Ahornberg · January 6, 2023, 8:49am

Maybe you’re right, I don’t know. Do you know a paper (e.g. about the c standard) that could tell us more?

Ahornberg · January 6, 2023, 9:06am

One personal comment to the code example:

I think, the following code (see example above) would be skipped by the compliler, because after leaving func, x can’t be accessed any more.

func(float y, float z, float a) {
    float x = y * z + a;
}

I think, we are talking here about the following code:

float func(float y, float z, float a) {
    float x = y * z + a;
    return x;
}

or simply:

float func(float y, float z, float a) {
    return y * z + a;
}

So in this case, the compiler knows the type of the return value in advance, why should the compiler use another type (e.g. double) for internal temporary variables? What would be the benefit of doing so at the cost of one (or more) implicit data-type conversion(s)?

I’m not an expert on compiler-flags, but I assume there are ways to tell the compiler exactly how to deal with internal temporary variables.

Squinky · January 6, 2023, 3:52pm

Oh, for sure my “example” would get optimized away in the real world. When I was working on benchmarking my VCV code years ago I kept running into the compiler optimizing away all my code because it realized I never use the output! I had to make fake input and process the output in order to preserve all my DSP code so I could measure it!

I didn’t find much on this topic, but the one article I did find says “it depends”. They actually analyze some code that is similar to my example. Intermediate Floating-Point Precision | Random ASCII – tech blog of Bruce Dawson

TL;DR - the old K&R book said all math is done internally at double precision, but all the relevant standards are silent on the topic. And these days (and in VCV) we tend to use the compiler options to do all match using SSE instructions.
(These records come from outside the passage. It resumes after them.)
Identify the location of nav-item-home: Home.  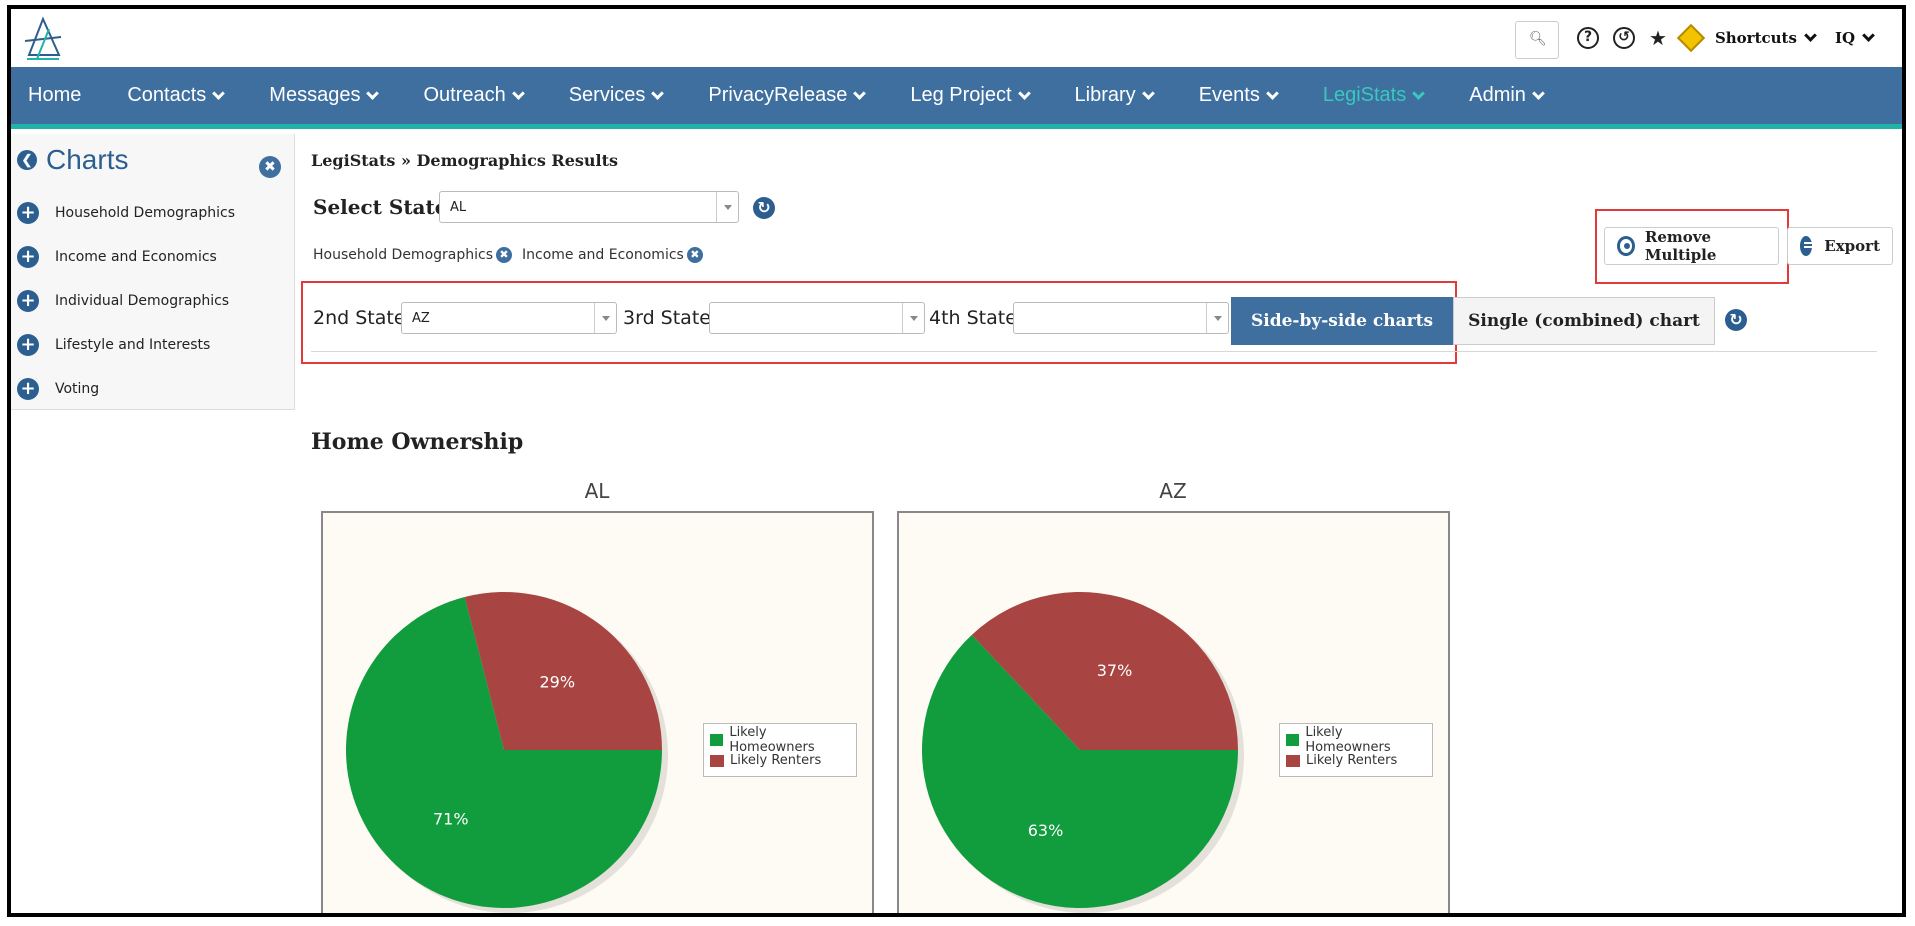
(54, 96).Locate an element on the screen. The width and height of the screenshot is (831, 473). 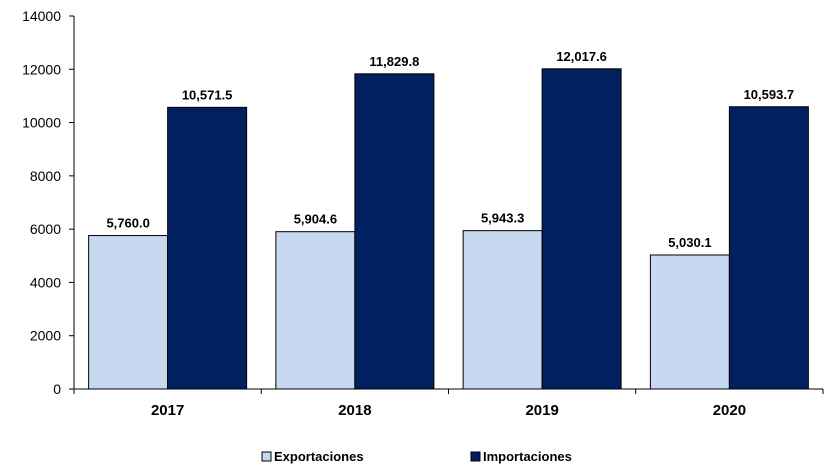
x-tick-label: 2020 is located at coordinates (730, 410).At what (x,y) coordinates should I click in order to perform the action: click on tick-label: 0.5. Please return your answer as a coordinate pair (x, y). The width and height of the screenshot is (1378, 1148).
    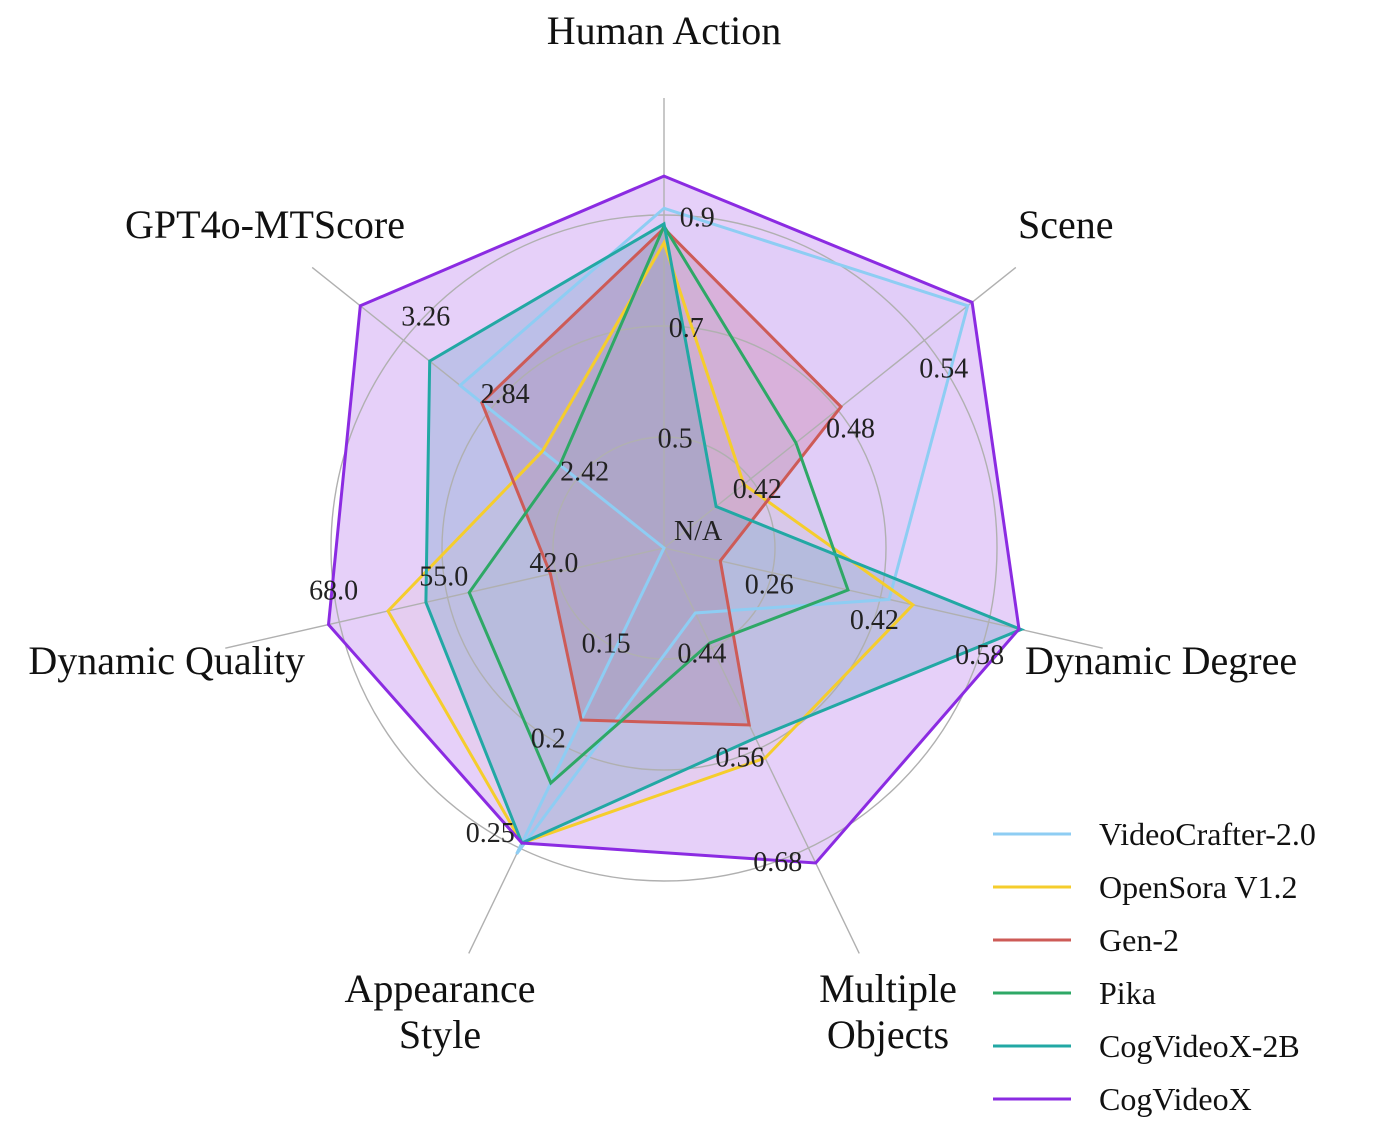
    Looking at the image, I should click on (676, 440).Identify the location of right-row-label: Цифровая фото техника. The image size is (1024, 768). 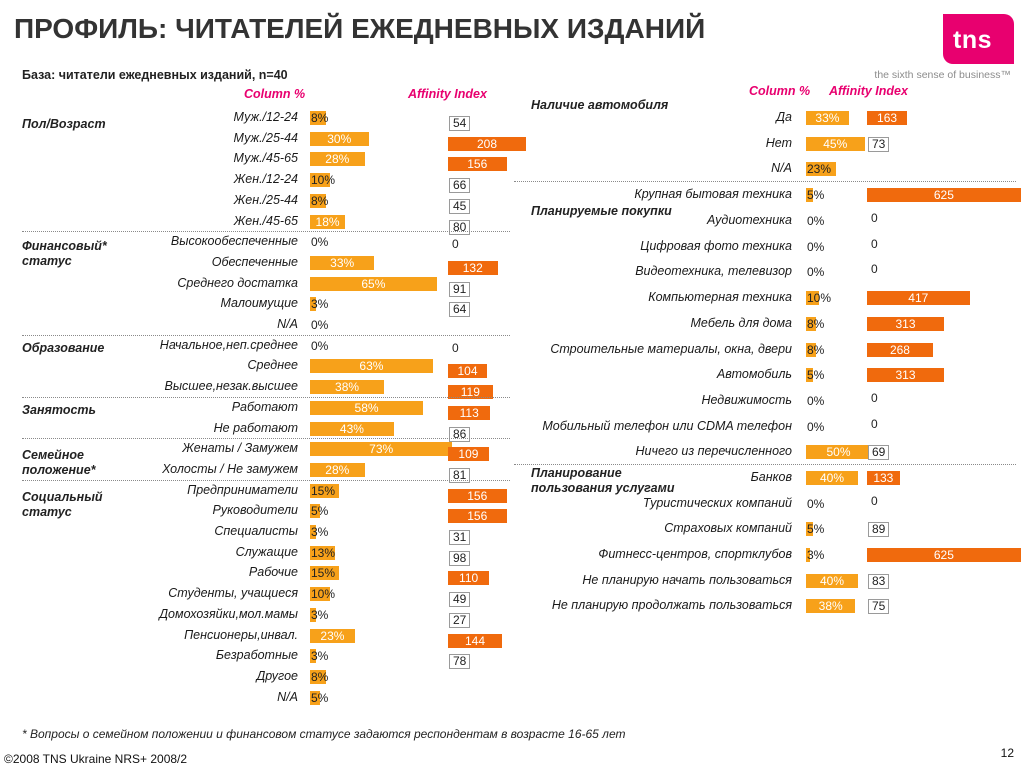
(716, 246).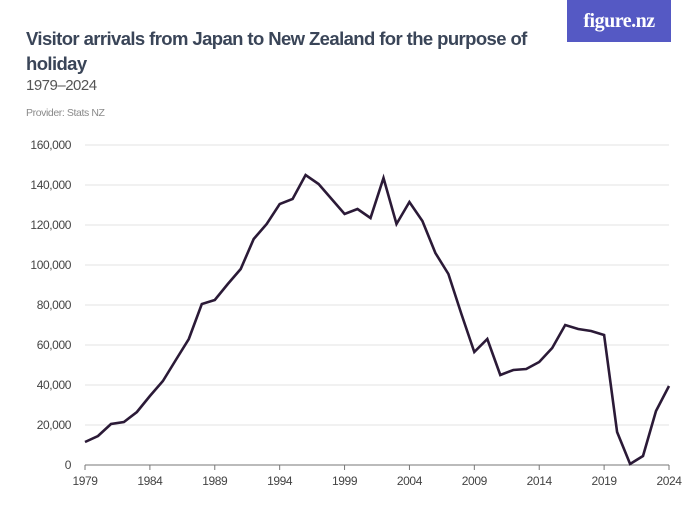 This screenshot has height=525, width=700. Describe the element at coordinates (85, 481) in the screenshot. I see `x-tick-label: 1979` at that location.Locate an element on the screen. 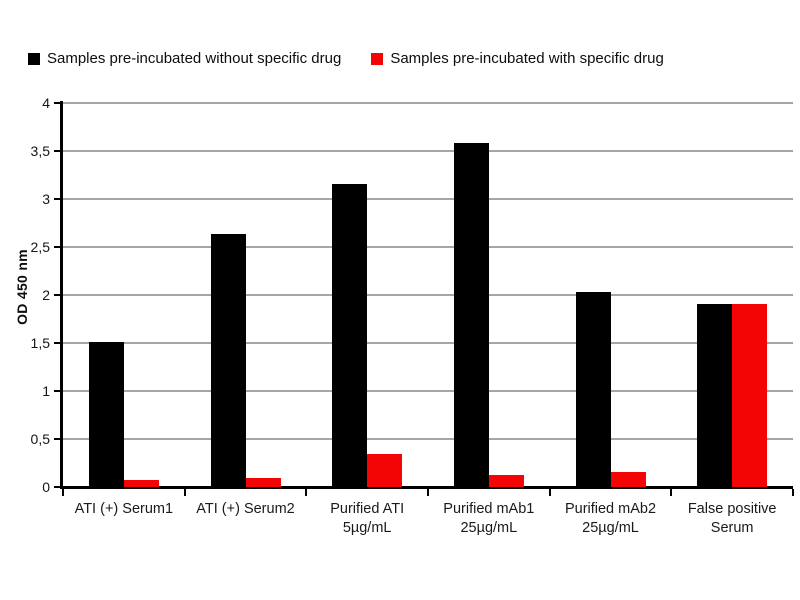  legend-swatch-without-drug is located at coordinates (34, 58). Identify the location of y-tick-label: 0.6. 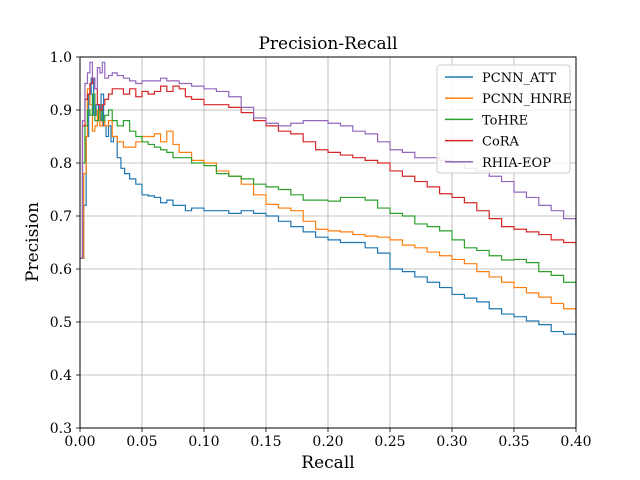
(61, 270).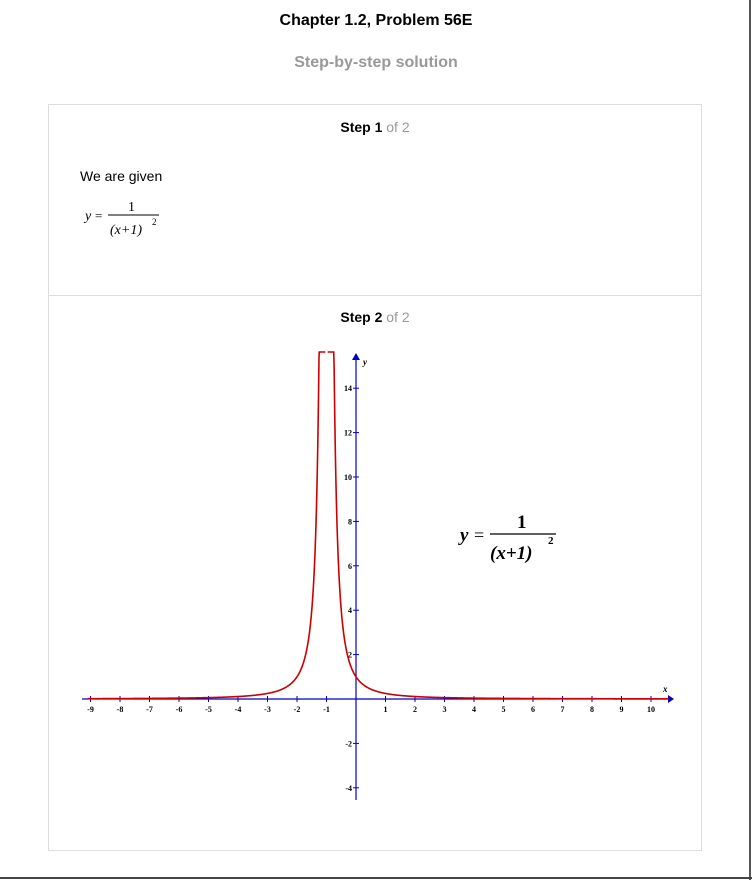  What do you see at coordinates (121, 219) in the screenshot?
I see `given-equation: y = 1 (x+1) 2` at bounding box center [121, 219].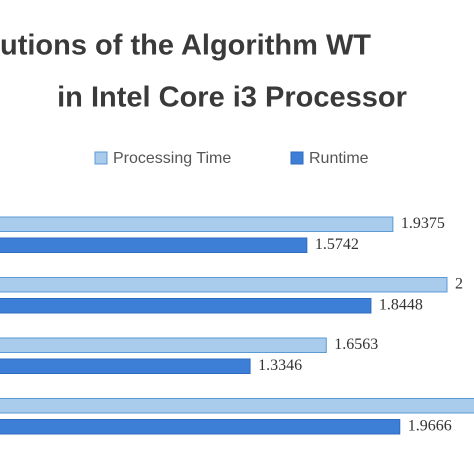 This screenshot has width=474, height=474. Describe the element at coordinates (280, 366) in the screenshot. I see `data-label: 1.3346` at that location.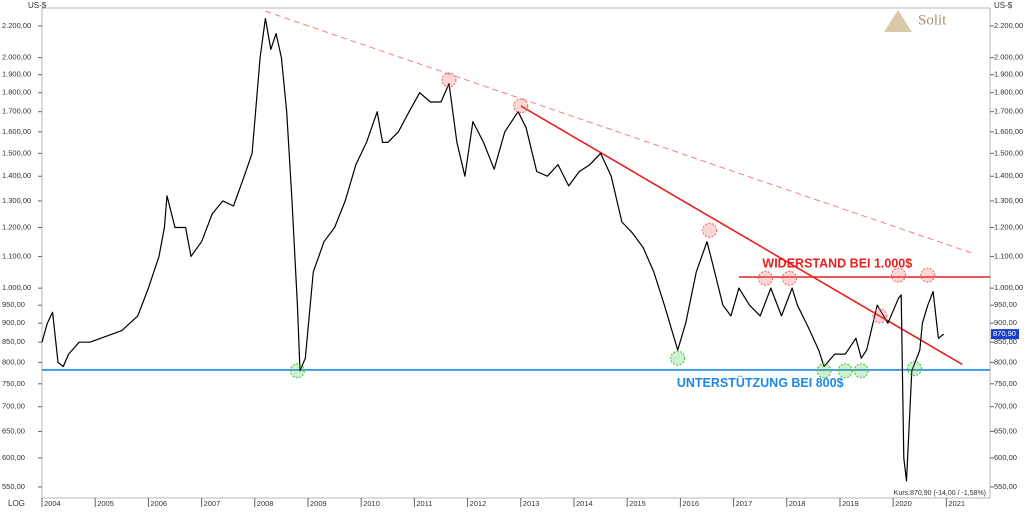 The width and height of the screenshot is (1024, 514). I want to click on y2-tick-label: 1.800,00, so click(1008, 92).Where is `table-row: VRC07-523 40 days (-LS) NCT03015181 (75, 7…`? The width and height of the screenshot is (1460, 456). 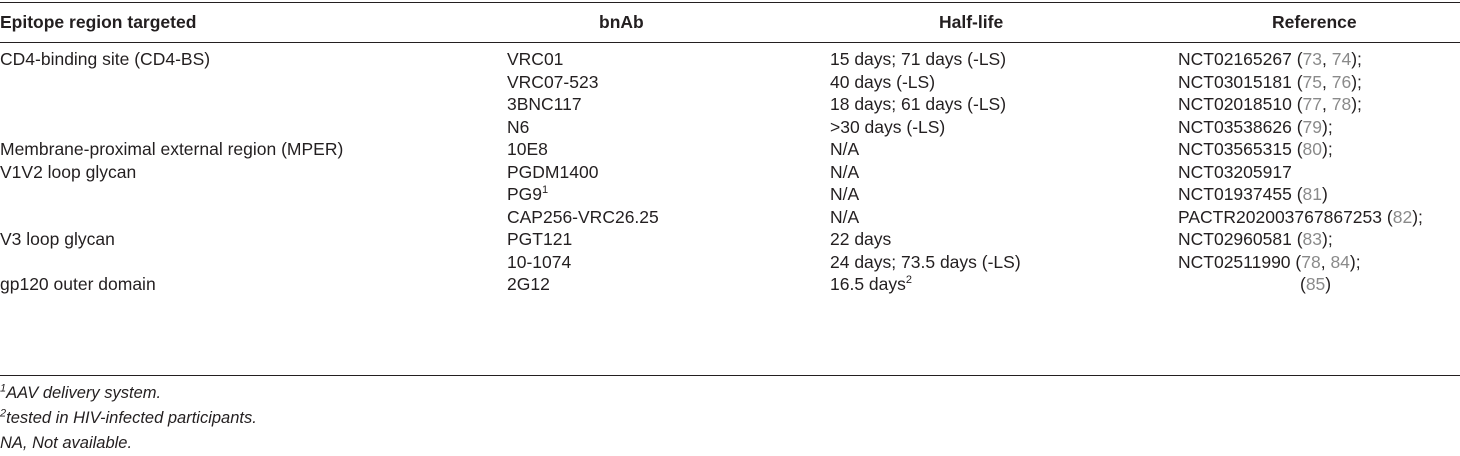 table-row: VRC07-523 40 days (-LS) NCT03015181 (75, 7… is located at coordinates (730, 82).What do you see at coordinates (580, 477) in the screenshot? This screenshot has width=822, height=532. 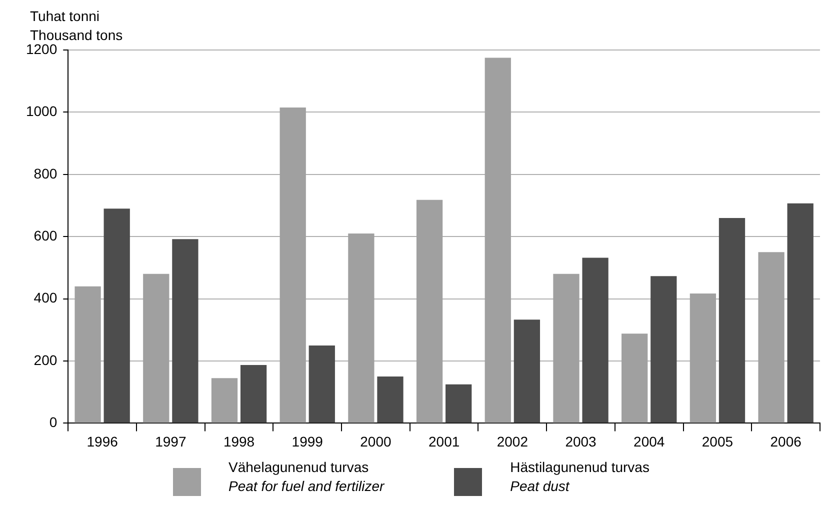 I see `legend-label: Hästilagunenud turvas Peat dust` at bounding box center [580, 477]. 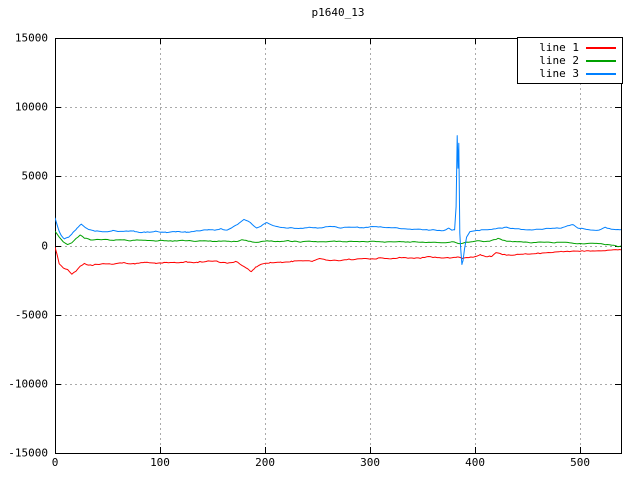 I want to click on x-tick-label: 400, so click(x=475, y=462).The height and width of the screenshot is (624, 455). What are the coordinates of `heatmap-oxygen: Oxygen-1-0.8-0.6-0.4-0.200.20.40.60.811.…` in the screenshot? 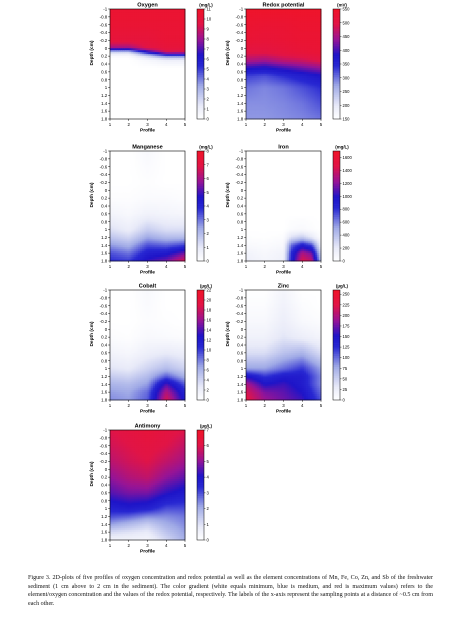 It's located at (151, 68).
The article, while somewhat specific to MS VC++, is interesting.

(Looking at the VCV make files I don’t see the use SSE for math is specified, but I think it must be somehow. directly it’s -mfpmath=sse, but maybe that’s set as a side effect of some other option? don’t quite know).

I’m going to stick with my original hunch: There are or were some cases where mixed float/double is slower than all double, and these probably don’t occur in VCV plugins? Still just a guess.